I’ve been crushed in recent weeks under the weighty baggage of self-judgment. I’d like to imagine that I’m not the only one hearing that gavel pounding in my mind: Not a good enough mom; not a good enough wife; not a good enough friend. The reasons for these judgments go on and on, but I won’t take the time to vent them all here. Suffice it to say, in my own eyes, I have been constantly falling short. I have been hating every moment of feeling like a failure. Sure, I’ve made legitimate mistakes every day in the past few weeks. But this weight of judgment has been something to be reckoned with. It’s deeper than just a short upset over a wrong choice or a harsh word. The Bible teaches that there is a good guilt, which leads to repentance, but there is also another guilt that comes from the pit of hell. It tries to tie you up in chains. It tells you you’re a failure. It steals your hope. It steals your joy.
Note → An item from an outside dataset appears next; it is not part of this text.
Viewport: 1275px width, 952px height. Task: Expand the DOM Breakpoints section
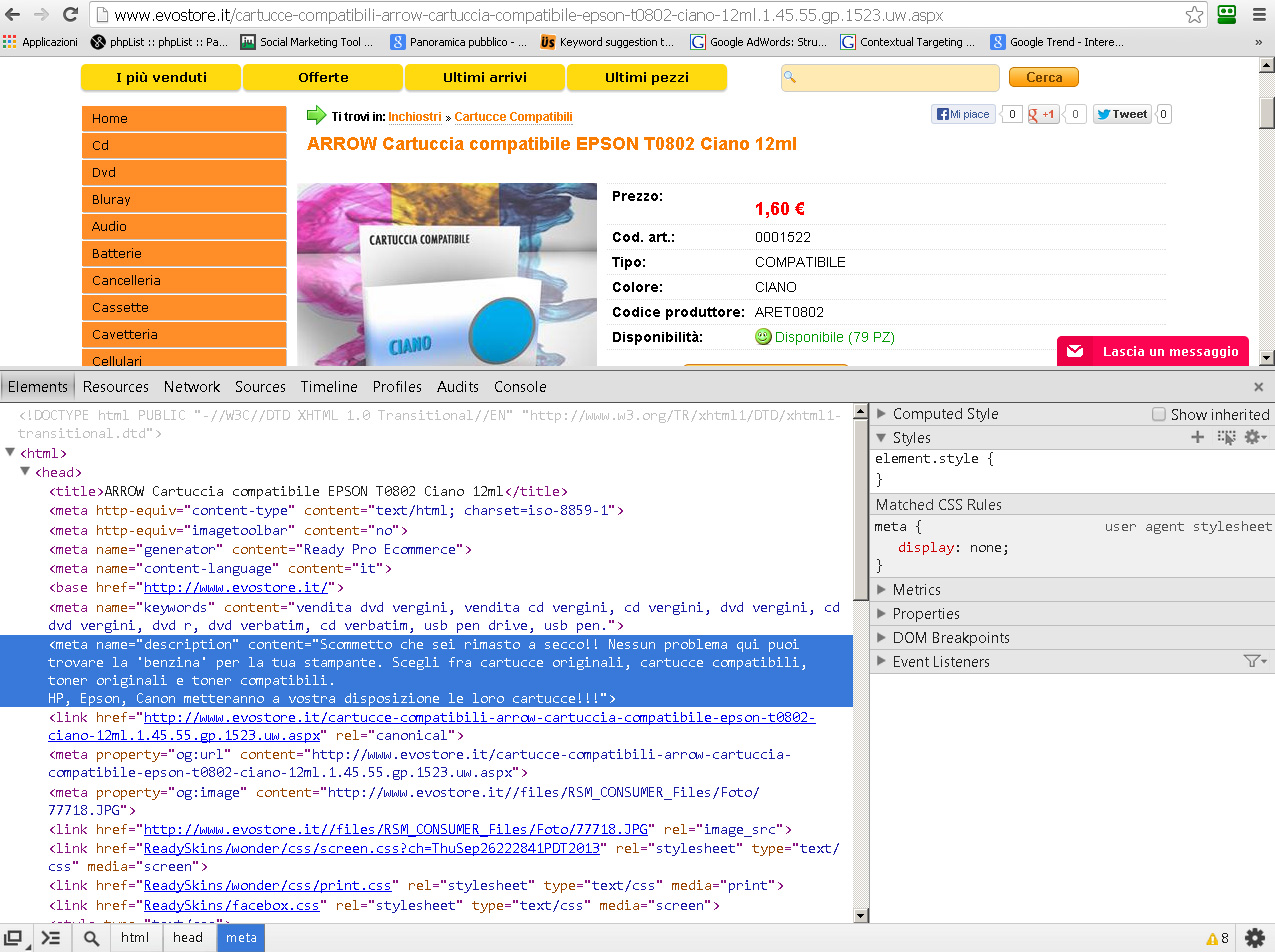[882, 638]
This is the guilt of self-judgment.
Partly I know that, for me, this season of motherhood is just so consuming; it’s easy to feel like a failure because I took 15 minutes to wash the dishes so that we’d have plates and silverware to eat off of, rather than spend those 15 minutes frolicking with my children. (Do you hear that logic there? It’s solid, right? Right.) Mom guilt is just everywhere. I have no Christmas crafts from Pinterest to post to my Facebook. I hear my own angry tone reflected in my son’s echoes. I see the tears that I caused by my overreaction. Sigh.
Yes, mistakes happen. But they are not meant to weigh us down like heavy baggage.
In Romans 14, Paul is talking about how the Christians were judging each other for their differences — it began with Jew and Gentile, but it moved on to things like which foods were acceptable to eat, and which holidays were important to celebrate. (I wonder what Paul would have to say about our current holiday debates???) Tucked in this discussion is a verse that brought me so much freedom from my own harsh judgments. Verse 4 declares, “Who are you to judge someone else’s servant? To his own master he stands or falls. And he will stand, for the Lord is able to make him stand.”
To my soul I heard the soft voice of the Lord: You ARE SOMEONE ELSE’S servant. You are NOT your own master. You do not judge yourself. You stand before me, the Lord, and I AM ABLE to make you stand.
What a sweet relief.
Even if we are displeased with our own efforts and see room for improvement, this verse clearly shows me that I am not even to be my own judge (let alone someone else’s).
Even if I’m falling short in my own eyes, I know that I stand before a loving Father who is able to make me stand.
Even if I am not enough, his grace is enough. His strength is enough. He is enough.
No matter how you find your own self falling short these days, know that your master is able to make you stand. He alone is your judge, and he has spoken grace over your life.